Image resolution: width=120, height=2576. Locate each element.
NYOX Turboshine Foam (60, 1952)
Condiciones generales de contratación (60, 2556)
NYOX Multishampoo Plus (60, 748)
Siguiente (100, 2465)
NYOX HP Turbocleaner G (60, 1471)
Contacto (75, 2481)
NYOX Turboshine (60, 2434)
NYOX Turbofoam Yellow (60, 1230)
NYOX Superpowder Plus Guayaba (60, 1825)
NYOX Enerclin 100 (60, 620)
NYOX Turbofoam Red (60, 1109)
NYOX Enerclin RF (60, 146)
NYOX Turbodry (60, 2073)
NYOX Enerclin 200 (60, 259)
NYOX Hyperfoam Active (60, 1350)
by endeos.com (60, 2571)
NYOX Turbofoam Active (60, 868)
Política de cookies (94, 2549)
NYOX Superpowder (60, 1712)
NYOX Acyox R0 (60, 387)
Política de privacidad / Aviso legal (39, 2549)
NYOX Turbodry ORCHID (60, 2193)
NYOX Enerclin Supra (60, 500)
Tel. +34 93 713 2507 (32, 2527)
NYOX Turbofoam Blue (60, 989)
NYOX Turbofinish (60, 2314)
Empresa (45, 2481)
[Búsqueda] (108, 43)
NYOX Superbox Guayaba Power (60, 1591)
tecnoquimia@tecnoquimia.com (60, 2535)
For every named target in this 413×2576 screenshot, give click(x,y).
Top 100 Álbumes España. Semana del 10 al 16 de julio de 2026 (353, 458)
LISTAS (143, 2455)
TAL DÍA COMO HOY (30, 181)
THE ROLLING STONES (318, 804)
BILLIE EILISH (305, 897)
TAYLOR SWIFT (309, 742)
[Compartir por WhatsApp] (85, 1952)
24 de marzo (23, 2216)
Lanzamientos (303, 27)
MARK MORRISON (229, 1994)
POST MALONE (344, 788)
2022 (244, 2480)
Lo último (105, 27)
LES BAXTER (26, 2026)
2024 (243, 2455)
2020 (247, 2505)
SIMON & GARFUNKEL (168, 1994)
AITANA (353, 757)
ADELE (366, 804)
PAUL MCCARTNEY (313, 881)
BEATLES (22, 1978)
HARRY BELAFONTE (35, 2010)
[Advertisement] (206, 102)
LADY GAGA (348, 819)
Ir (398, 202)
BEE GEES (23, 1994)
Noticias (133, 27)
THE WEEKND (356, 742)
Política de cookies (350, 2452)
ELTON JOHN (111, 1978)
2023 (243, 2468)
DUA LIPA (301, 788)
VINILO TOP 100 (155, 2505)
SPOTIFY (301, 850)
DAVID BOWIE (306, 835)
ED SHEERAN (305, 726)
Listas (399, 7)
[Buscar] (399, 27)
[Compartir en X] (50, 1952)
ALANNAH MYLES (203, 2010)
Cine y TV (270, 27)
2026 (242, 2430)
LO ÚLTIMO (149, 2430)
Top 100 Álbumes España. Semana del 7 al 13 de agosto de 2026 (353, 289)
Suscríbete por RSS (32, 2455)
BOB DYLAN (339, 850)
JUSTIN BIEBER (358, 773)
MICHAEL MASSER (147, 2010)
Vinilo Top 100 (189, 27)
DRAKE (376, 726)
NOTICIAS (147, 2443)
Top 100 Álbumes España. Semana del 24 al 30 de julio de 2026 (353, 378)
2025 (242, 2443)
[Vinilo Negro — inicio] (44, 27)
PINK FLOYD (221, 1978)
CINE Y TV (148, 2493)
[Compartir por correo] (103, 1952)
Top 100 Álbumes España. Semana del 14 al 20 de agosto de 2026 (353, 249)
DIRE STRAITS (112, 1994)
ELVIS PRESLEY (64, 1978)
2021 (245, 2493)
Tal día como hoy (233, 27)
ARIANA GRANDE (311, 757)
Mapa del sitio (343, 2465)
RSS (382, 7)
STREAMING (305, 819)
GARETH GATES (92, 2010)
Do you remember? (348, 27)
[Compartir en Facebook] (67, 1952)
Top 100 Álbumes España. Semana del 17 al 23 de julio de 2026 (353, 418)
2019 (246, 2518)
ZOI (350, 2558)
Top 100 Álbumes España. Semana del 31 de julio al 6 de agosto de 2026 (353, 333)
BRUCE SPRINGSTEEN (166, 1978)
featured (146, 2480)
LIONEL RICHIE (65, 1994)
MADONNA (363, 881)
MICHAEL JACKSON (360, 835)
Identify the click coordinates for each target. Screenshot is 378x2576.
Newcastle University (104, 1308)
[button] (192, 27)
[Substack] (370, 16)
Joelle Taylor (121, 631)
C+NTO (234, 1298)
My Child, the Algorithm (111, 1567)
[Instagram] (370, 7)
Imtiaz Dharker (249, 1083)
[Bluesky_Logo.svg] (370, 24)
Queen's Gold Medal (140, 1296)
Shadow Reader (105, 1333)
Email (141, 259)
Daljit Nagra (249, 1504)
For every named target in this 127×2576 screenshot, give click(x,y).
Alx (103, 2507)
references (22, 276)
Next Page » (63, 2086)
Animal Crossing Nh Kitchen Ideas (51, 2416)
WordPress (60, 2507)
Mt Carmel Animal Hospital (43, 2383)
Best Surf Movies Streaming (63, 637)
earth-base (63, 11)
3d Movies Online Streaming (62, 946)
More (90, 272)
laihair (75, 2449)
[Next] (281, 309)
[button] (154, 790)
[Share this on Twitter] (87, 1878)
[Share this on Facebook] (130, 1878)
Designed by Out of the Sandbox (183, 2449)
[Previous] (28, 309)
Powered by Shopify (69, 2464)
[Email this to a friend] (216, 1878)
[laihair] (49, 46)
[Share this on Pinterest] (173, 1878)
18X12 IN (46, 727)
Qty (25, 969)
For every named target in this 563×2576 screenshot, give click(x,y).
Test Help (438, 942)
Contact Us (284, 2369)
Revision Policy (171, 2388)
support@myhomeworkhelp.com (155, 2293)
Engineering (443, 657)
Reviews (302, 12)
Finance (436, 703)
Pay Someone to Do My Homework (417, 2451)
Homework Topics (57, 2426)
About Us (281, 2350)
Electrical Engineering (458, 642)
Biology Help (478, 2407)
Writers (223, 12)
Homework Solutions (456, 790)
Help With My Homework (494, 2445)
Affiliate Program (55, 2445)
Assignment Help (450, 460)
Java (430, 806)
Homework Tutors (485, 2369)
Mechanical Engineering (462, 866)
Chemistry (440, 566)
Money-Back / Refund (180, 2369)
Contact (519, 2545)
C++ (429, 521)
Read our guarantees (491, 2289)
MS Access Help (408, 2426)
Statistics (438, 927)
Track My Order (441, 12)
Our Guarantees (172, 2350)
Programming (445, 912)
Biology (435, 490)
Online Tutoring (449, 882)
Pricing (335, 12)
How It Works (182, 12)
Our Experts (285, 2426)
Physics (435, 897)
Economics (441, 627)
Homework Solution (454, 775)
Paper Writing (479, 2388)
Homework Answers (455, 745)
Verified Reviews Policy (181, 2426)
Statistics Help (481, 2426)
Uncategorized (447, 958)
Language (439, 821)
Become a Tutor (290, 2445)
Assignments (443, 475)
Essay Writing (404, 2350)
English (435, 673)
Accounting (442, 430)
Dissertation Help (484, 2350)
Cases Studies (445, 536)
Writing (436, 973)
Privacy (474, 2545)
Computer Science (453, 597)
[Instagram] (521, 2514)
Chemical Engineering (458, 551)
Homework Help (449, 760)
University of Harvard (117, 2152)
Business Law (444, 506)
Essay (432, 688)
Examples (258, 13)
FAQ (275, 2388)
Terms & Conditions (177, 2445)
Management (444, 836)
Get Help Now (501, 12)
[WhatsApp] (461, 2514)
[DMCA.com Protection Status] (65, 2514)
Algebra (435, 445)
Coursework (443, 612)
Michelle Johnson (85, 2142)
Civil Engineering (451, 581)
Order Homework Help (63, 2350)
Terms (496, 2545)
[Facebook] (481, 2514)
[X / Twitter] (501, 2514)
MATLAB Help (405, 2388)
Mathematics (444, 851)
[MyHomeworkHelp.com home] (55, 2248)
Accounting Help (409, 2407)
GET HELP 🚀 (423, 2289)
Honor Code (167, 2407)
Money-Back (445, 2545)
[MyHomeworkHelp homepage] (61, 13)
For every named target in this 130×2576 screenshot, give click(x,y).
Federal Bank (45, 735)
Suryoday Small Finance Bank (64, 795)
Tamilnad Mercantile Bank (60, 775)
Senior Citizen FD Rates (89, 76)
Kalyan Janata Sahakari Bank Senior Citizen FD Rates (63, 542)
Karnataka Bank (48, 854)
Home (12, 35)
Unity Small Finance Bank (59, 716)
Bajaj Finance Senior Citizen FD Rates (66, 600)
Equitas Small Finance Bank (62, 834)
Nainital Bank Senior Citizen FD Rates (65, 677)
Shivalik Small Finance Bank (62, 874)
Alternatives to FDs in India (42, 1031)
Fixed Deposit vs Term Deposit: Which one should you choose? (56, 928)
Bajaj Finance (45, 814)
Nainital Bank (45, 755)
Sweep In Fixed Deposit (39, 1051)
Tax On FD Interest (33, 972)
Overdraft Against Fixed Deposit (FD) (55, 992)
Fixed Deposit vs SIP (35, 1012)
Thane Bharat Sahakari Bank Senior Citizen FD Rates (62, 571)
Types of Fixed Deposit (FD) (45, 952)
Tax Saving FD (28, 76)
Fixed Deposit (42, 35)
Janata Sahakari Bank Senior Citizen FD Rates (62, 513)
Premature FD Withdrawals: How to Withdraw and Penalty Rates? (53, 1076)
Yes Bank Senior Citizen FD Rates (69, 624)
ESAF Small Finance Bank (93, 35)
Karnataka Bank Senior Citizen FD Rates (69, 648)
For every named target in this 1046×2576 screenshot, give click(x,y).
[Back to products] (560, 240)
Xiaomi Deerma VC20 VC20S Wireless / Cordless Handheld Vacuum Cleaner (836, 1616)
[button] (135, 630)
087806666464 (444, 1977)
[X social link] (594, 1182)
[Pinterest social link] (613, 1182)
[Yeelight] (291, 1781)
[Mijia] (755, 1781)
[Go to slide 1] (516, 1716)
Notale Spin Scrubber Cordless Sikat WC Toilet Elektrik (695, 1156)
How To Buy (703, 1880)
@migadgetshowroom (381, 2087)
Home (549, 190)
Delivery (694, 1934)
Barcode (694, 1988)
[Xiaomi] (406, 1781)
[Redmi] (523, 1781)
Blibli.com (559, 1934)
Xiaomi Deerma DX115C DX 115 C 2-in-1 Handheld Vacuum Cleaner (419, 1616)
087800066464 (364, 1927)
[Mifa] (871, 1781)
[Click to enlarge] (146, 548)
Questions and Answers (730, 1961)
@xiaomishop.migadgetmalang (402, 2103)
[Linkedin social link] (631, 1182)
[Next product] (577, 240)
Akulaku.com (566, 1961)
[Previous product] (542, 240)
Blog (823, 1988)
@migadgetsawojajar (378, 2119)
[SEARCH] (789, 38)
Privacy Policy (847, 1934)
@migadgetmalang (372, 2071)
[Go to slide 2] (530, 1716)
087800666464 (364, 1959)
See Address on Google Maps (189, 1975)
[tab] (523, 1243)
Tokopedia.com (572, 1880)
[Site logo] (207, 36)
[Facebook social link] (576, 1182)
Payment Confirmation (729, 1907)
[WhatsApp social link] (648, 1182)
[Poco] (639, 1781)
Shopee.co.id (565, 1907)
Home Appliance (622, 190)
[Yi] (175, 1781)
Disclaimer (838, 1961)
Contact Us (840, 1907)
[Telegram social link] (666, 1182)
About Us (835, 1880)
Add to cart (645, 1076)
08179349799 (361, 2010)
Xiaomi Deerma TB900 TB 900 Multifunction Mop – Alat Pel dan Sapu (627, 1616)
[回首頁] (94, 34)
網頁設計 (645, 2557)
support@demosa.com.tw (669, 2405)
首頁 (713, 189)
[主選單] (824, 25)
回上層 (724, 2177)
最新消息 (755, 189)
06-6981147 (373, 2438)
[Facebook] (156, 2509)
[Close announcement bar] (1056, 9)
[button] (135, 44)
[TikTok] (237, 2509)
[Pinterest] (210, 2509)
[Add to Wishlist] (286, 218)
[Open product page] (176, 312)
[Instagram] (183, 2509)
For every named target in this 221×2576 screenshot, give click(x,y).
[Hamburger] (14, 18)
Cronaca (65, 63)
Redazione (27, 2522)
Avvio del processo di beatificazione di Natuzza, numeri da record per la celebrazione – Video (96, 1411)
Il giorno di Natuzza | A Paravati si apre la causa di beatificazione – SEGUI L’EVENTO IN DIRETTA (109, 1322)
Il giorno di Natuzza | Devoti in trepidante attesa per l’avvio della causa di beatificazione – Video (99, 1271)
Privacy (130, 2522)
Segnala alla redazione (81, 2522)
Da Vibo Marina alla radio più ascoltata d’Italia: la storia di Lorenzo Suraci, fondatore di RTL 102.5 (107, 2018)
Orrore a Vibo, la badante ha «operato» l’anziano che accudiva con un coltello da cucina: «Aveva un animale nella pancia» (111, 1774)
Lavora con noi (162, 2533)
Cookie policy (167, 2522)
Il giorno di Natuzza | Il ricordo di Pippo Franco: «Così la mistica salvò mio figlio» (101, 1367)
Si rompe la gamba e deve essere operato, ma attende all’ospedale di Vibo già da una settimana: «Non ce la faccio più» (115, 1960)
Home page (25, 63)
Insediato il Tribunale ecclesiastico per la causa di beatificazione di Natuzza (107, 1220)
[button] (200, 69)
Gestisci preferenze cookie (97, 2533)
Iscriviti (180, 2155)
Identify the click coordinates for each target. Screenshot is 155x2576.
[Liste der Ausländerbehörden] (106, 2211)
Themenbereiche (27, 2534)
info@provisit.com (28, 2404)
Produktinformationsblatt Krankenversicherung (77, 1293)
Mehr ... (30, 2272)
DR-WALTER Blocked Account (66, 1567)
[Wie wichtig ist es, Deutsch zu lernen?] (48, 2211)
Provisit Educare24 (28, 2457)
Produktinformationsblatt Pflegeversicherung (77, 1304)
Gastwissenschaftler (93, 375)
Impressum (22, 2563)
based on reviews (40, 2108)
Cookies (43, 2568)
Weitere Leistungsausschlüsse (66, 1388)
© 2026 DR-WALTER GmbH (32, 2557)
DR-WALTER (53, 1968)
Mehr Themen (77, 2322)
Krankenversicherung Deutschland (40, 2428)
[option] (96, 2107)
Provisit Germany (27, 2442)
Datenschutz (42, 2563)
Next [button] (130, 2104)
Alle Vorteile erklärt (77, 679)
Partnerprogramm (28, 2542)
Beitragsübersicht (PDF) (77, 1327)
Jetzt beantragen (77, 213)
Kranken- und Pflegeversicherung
· · · · ·
### Assigned task
Wherever the string "Compartir" appears in a line of the records above, copy that line.

### Solved exercise
[Compartir por WhatsApp] (85, 1952)
[Compartir en X] (50, 1952)
[Compartir por correo] (103, 1952)
[Compartir en Facebook] (67, 1952)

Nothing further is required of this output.